“For we are opposed around the world by a monolithic and ruthless conspiracy that relies primarily on covert means for expanding its sphere of influence on infiltration instead of invasion, on subversion instead of elections, on intimidation instead of free choice, on guerrillas by night instead of armies by day. It is a system which has conscripted vast human and material resources into the building of a tightly knit, highly efficient machine that combines military, diplomatic, intelligence, economic, scientific and political operations. Its preparations are concealed, not published. Its mistakes are buried, not headlined. Its dissenters are silenced, not praised. No expenditure is questioned, no rumor is printed, no secret is revealed. No President should fear public scrutiny of his programs, for from that scrutiny comes understanding and from that understanding comes support or opposition and both are necessary.” – John Fitzgerald Kennedy
Hello, this is John Robles. I'm speaking with Mr Andrew Kreig, he is the author of Presidential Puppetry: Obama, Romney and Their Masters. He is also the editor and director of the Justice Integrity Project.
Robles: Hello, sir.
Kreig: Hello, John. Good to talk to you.
Robles: It is good to talk to you. Tell us what is going on with the topic of the hour: Victoria Nuland and her comments about the EU and basically an admission that they are attempting to affect regime change in Ukraine. Who is Victoria Nuland exactly?
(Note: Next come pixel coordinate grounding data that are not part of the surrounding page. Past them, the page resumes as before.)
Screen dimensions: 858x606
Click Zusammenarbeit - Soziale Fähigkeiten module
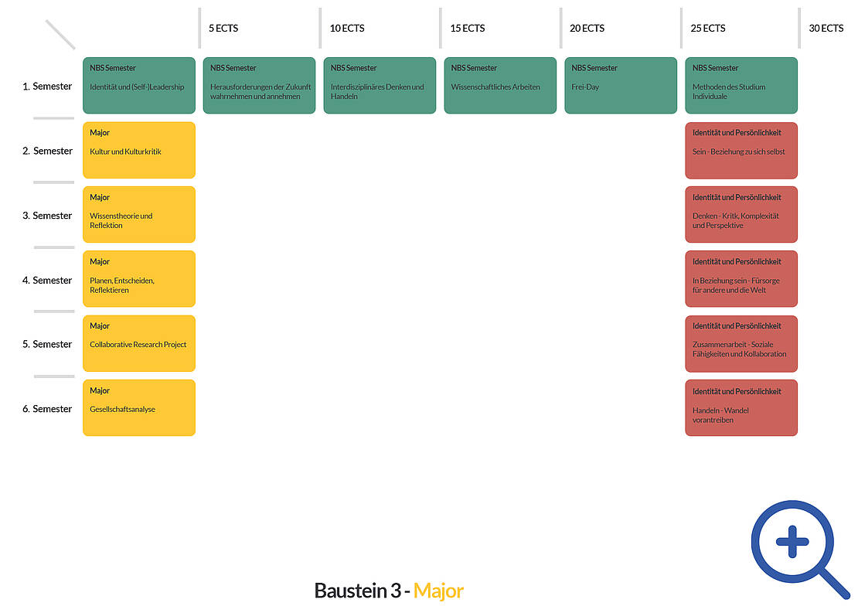pyautogui.click(x=741, y=343)
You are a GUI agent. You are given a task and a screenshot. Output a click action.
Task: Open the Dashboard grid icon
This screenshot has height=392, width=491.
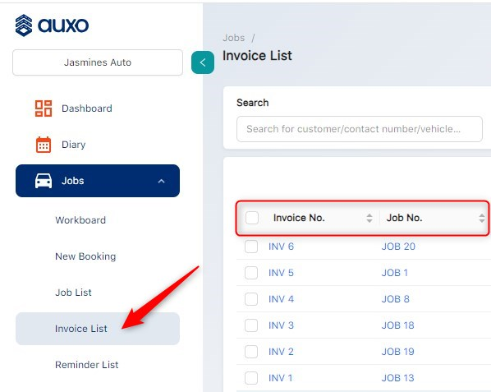pos(44,108)
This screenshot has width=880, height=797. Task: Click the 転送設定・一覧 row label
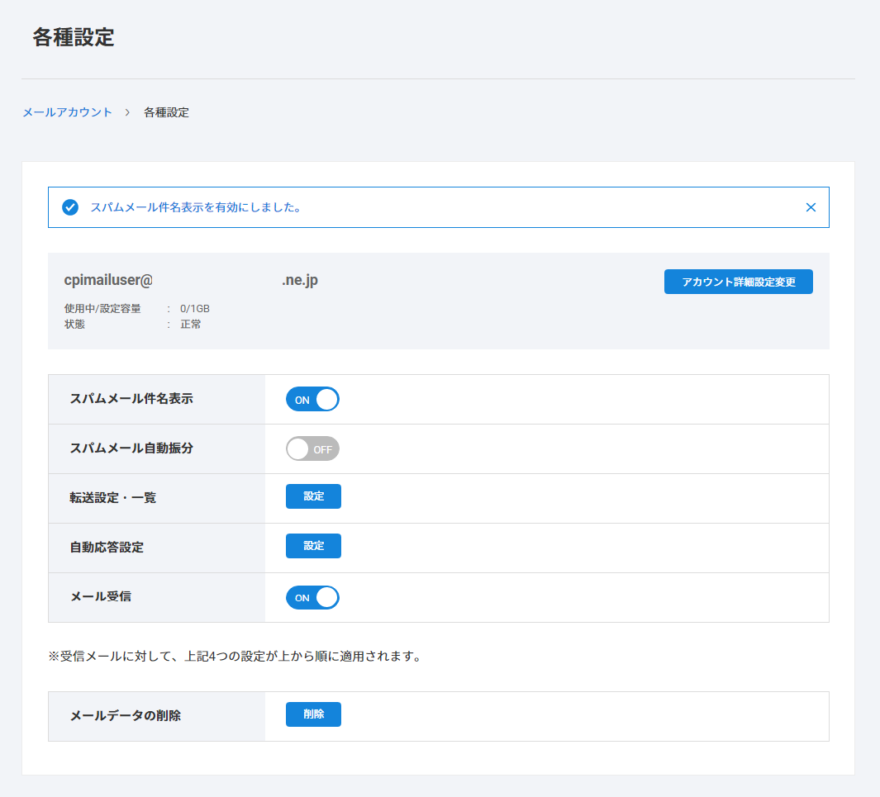tap(113, 498)
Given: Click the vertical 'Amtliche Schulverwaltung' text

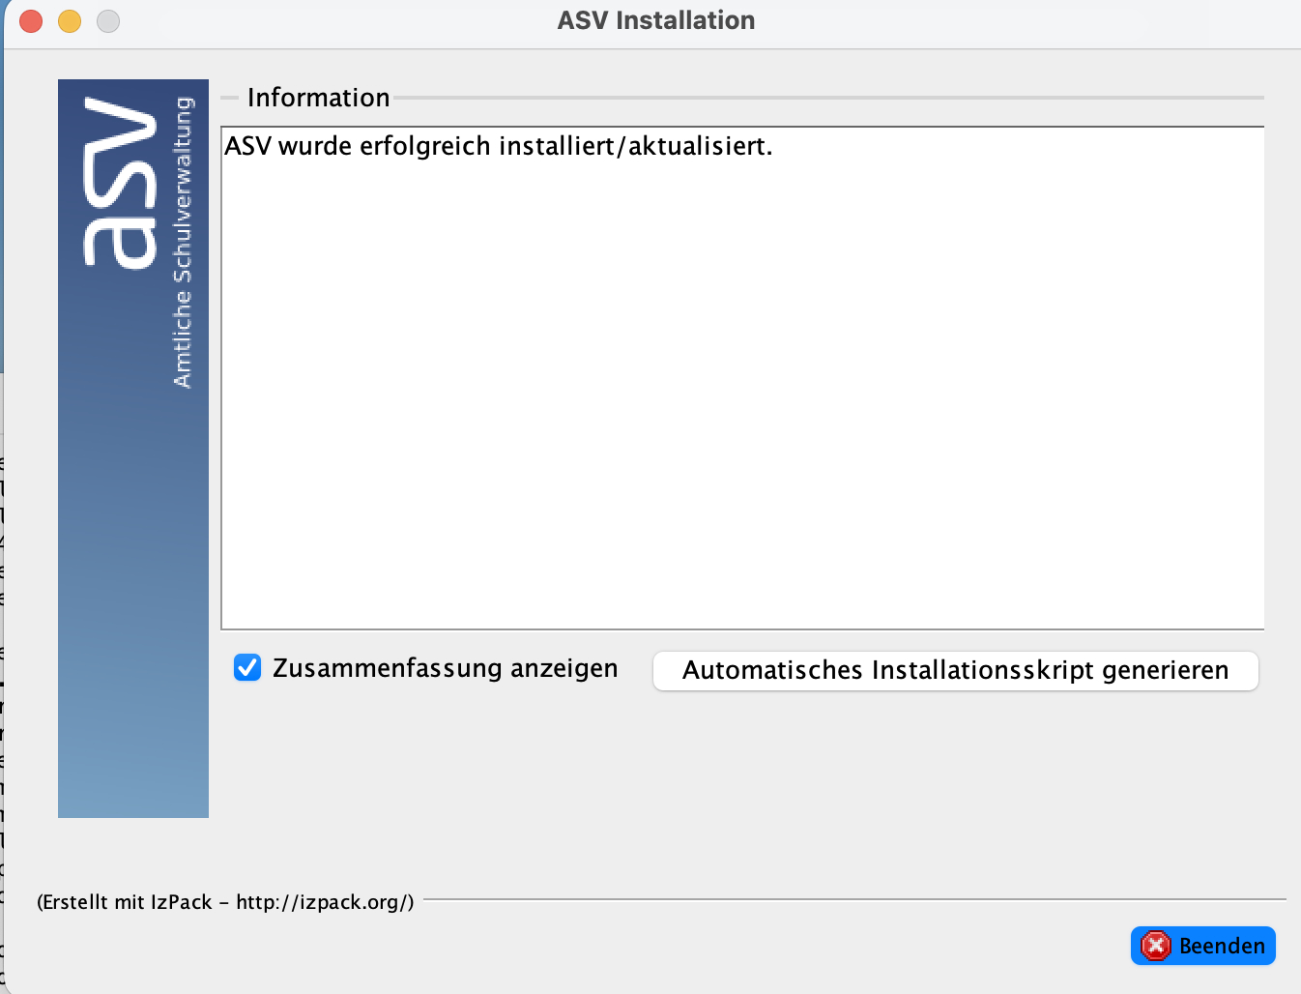Looking at the screenshot, I should point(183,242).
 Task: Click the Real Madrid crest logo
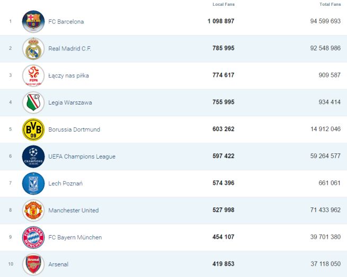click(x=33, y=49)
Kreig: Well, her formal title is US Ambassador to the European Union and that makes her one of the country's (the US) most important diplomat but it is also important to realize that she is bipartisan. So she has very strong connections with both Republicans under whom she served in the Bush/Cheney Administration as well as Democrats.
And part of this is because she is a member of the Kagan family and there is three people in that: the father, Donald Kagan and two brothers, including her husband Robert Kagan, and they are all long time antagonists of the Soviet Union and Russia.
They are very military oriented, they are extremely interested in destabilizing the former Soviet Republics and the three men were prominent, at least two of them were, in advocating for war against Iraq in the 1990s. So I guess I would just say that this is no ordinary diplomat, it is one who is capable of quite a bit of arrogance as indicated by her phone call.
Robles: Her family has connections with the Bilderberg Group (or the Bilderberg meetings) the group that meets. Can you tell us about that? Do you know anything about that?
Kreig: Well, actually I devoted part of my book Presidential Puppetry to her and her husband, so this scandal is not quite of surprise. And in terms of Bilderberg her husband Robert is an attendee of this group and briefly the Bilderberg Group is named after hotel in the Netherlands where the Rockefeller and Rothschild banking families took the lead in inviting approximately 130 prominent individuals in 1954 to the Bilderberg hotel in the Netherlands.
These were extremely prominent people handpicked by the Rockefeller and the Rothschilds to shape in secret an agenda, or at least have discussions and annual discussions.
Most recently this was in a fancy suburb of London last June and the interesting thing is that this involves through the years people at the level of royalty, the Queen of England has attended, also media executives including from the Washington Post, both the old family and the new owner Jeffrey Bezos of Amazon.com.
So you have media executives as part of the secret meeting and so by extension her husband is one of them. He is certainly not known as a billionaire but he is, what I would call, a puppet string, to use my analogy, who connects puppet masters to the puppets in government.
And of course his wife, I don't know if she is a puppet string or a puppet, but it is all something that is fundamentally is not part of the elections process, it is part of the, almost “secret government”.
Robles: Victoria Nuland, now again you said you don't know if she is a puppet string or she is a puppet herself. What do you think in your opinion? Judging from her record?
Kreig: Well it doesn't make any difference at some point, where the puppet string attaches the government, it is all the same. But you know, as Ambassador to NATO under Bush/Cheney she is clearly part of, let me be blunt, warmongering.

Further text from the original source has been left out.